Exercises to complete ▸
1. In the section on submodular slipfaces, which theorem states that asp_func hsub is bijective?
2. Decide whether each statement agrees with the section on submodular slipfaces. Answer yes or no, and quote the words that decide it.
(a) Submodular.asp_func is declared as noncomputable.
(b) Submodular.unique_b asserts that for each b there is a unique a with (a, b) in s.Γ.
(c) The section shows that submodular slipfaces are exactly those arising from ASP permutations.
3. Reproduce the section on submodular slipfaces from "noncomputable def Submodular.asp_func" up to and including "Function.Bijective (asp_func hsub)".

Text block ▸
######

Submodular Slipfaces and Recovery of ASP Permutations

This section shows that submodular slipfaces are exactly those arising from ASP permutations.

theorem Submodular.unique_a_helper {s : SlipFace} (hsub : s.submodular) (A A' b : ℤ) (hA : ∀ a ≤ A, s.func a b = 0) (hA' : ∀ a ≥ A', s.dual.func (b + 1) a = 0) : A ≤ A' ∧ ∑ a ∈ Finset.Ico A A', s.Δ a b = 1

theorem Submodular.unique_a {s : SlipFace} (hsub : s.submodular) (b : ℤ) : ∃! a : ℤ, (a, b) ∈ s.Γ

theorem Submodular.unique_b {s : SlipFace} (hsub : s.submodular) (a : ℤ) : ∃! b : ℤ, (a, b) ∈ s.Γ

noncomputable def Submodular.asp_func {s : SlipFace} (hsub : s.submodular) : ℤ → ℤ

Equations

• Submodular.asp_func hsub b = Exists.choose ⋯

theorem Submodular.asp_func_spec {s : SlipFace} (hsub : s.submodular) (a b : ℤ) : asp_func hsub b = a ↔ (a, b) ∈ s.Γ

theorem Submodular.asp_bijective {s : SlipFace} (hsub : s.submodular) : Function.Bijective (asp_func hsub)

######

Data segment ▸

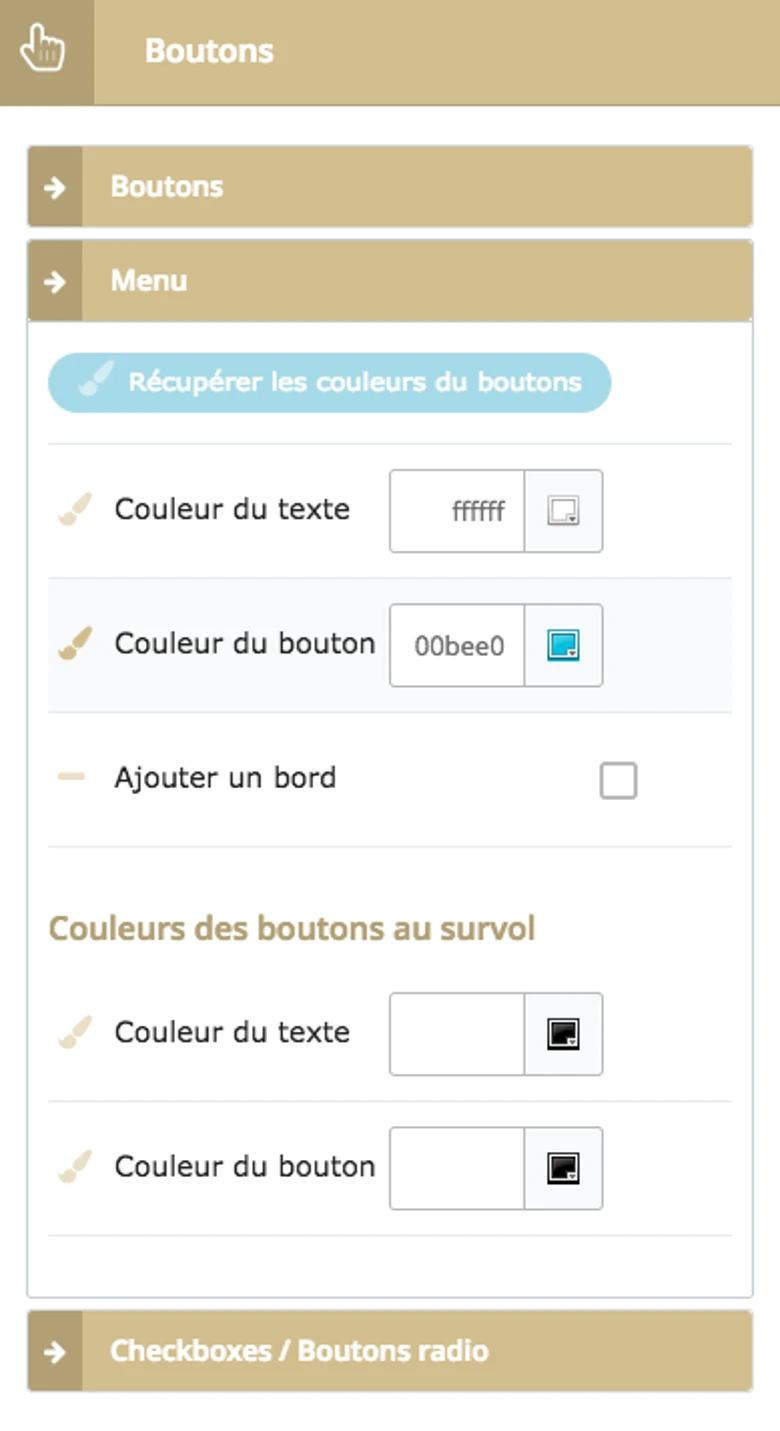The image size is (780, 1431).
Task: Expand Checkboxes / Boutons radio section arrow
Action: tap(55, 1351)
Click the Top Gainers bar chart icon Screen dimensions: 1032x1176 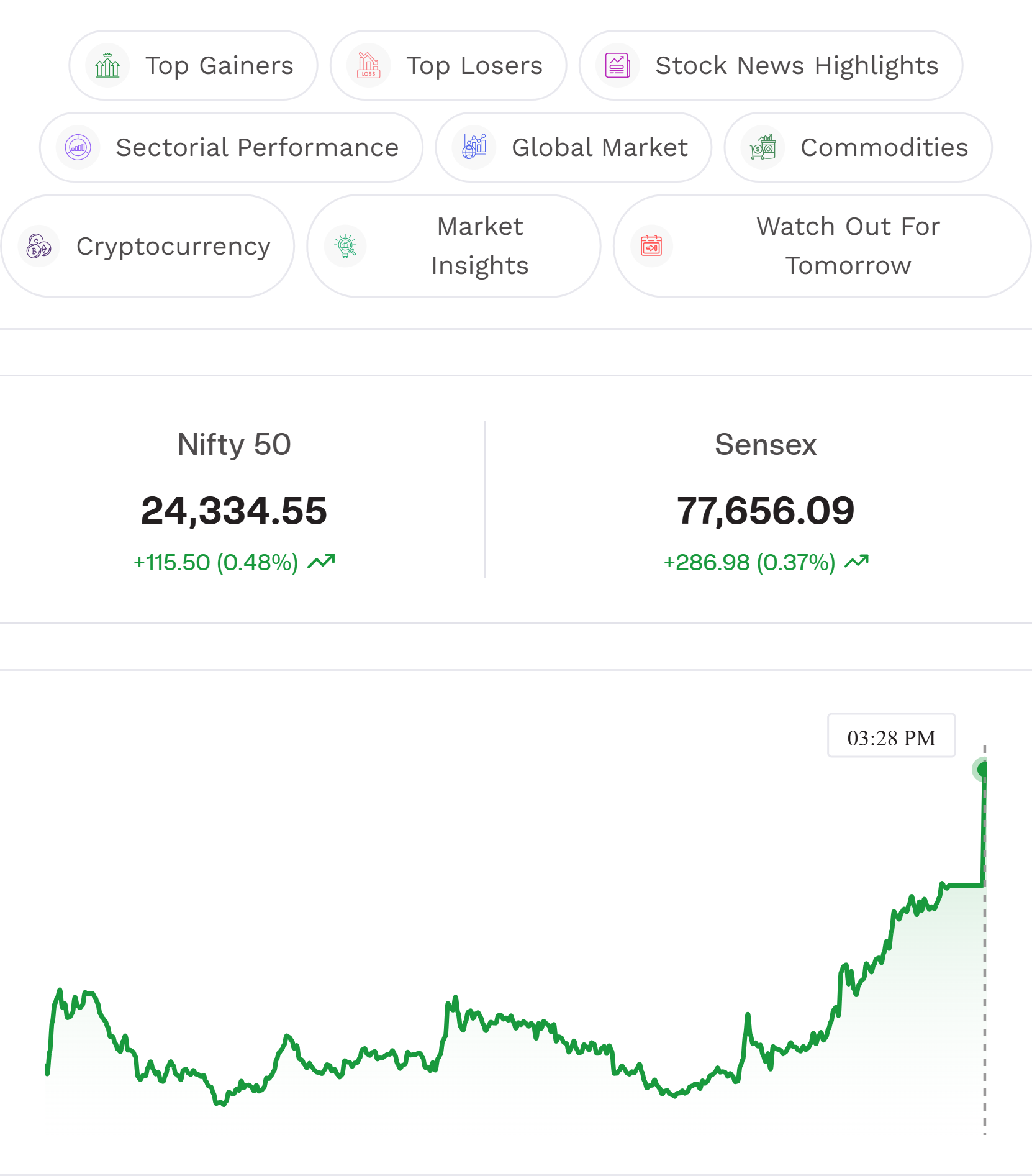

######

Solutions ▸
1. Submodular.asp_bijective

2.
(a) Yes: "noncomputable def Submodular.asp_func {s : SlipFace} (hsub : s.submodular) : ℤ → ℤ"
(b) No: "(a : ℤ) : ∃! b : ℤ, (a, b) ∈ s.Γ"
(c) Yes: "This section shows that submodular slipfaces are exactly those arising from ASP permutations."

3.
noncomputable def Submodular.asp_func {s : SlipFace} (hsub : s.submodular) : ℤ → ℤ

Equations

• Submodular.asp_func hsub b = Exists.choose ⋯

theorem Submodular.asp_func_spec {s : SlipFace} (hsub : s.submodular) (a b : ℤ) : asp_func hsub b = a ↔ (a, b) ∈ s.Γ

theorem Submodular.asp_bijective {s : SlipFace} (hsub : s.submodular) : Function.Bijective (asp_func hsub)